ConA binds specifically α-D-mannosyl and α-D-glucosyl residues in terminal position of ramified structures from B-Glycans. It has 4 binding sites, corresponding to the 4 sub-units. The molecular weight is 104-112kDa and the isoelectric point is in the range of 4.5-5.5.
Concanavalin A has a low-frequency wave number of 20 cm−1 in its Raman spectra. This emission has been assigned to the breathing motion of the beta barrel consisting of 14 beta-strands in the concanavalin A molecule.
ConA can also initiate cell division, primarily acting on T-lymphocytes, by stimulating their energy metabolism within seconds of exposure.

Biological activity

Concanavalin A interacts with diverse receptors containing mannose carbohydrates, notably rhodopsin, blood group markers, insulin-receptor the Immunoglobulins and the carcino-embryonary antigen. It also interacts with lipoproteins.
ConA strongly agglutinates erythrocytes irrespective of blood-group, and various cancerous cells. It was demonstrated that transformed cells and trypsin-treated normal cells do not agglutinate at 4 °C, thereby suggesting that there is a temperature-sensitive step involved in ConA-mediated agglutination.
ConA-mediated agglutination of other cell types has been reported, including muscle cells, B-lymphocytes, fibroblasts, rat thymocytes, human fetal intestinal epithelial cells, and adipocytes.
ConA is a lymphocyte mitogen. Similar to phytohemagglutinin, it is a selective T cell mitogen relative to its effects on B cells. PHA and ConA bind and cross-link components of the T cell receptor, and their ability to activate T cells is dependent on expression of the T cell receptor.
ConA interacts with the surface mannose residues of many microbes, including the bacteria E. coli, and Bacillus subtilis and the protist Dictyostelium discoideum.
It has also been shown as a stimulator of several matrix metalloproteinases.
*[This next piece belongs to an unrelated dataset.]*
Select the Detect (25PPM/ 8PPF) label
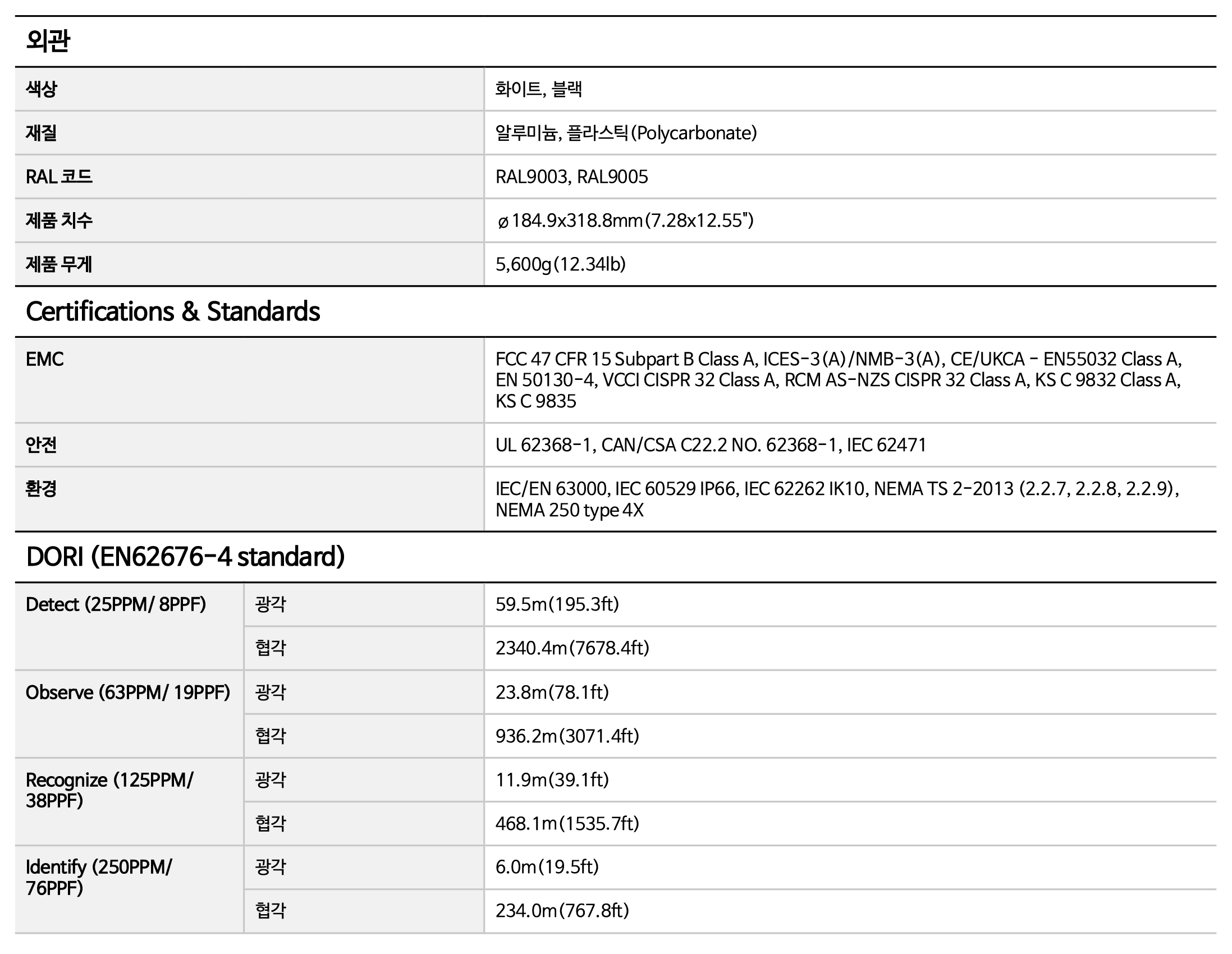The image size is (1232, 954). click(x=116, y=605)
ConA has proven useful in applications requiring solid-phase immobilization of glycoenzymes, especially those that have proved difficult to immobilize by traditional covalent coupling. Using ConA-couple matrices, such enzymes may be immobilized in high quantities without a concurrent loss of activity and/or stability. Such noncovalent ConA-glycoenzyme couplings may be relatively easily reversed by competition with sugars or at acidic pH. If necessary for certain applications, these couplings can be converted to covalent bindings by chemical manipulation.
A report from Taiwan demonstrated potent therapeutic effect of ConA against experimental hepatoma ; in the study by Lei and Chang, ConA was found to be sequestered more by hepatic tumor cells, in preference to surrounding normal hepatocytes. Internalization of ConA occurs preferentially to the mitochondria after binding to cell membrane glycoproteins, which triggers an autophagic cell death. ConA was found to partially inhibit tumor nodule growth independent of its lymphocyte activation; the eradication of the tumor in the murine in-situ hepatoma model in this study was additionally attributed to the mitogenic/lymphoproliferative action of ConA that may have activated a CD8+ T-cell-mediated, as well as NK- and NK-T cell-mediated, immune response in the liver.
ConA intravitreal injection can be used in the modeling of proliferative vitreoretinopathy in rats.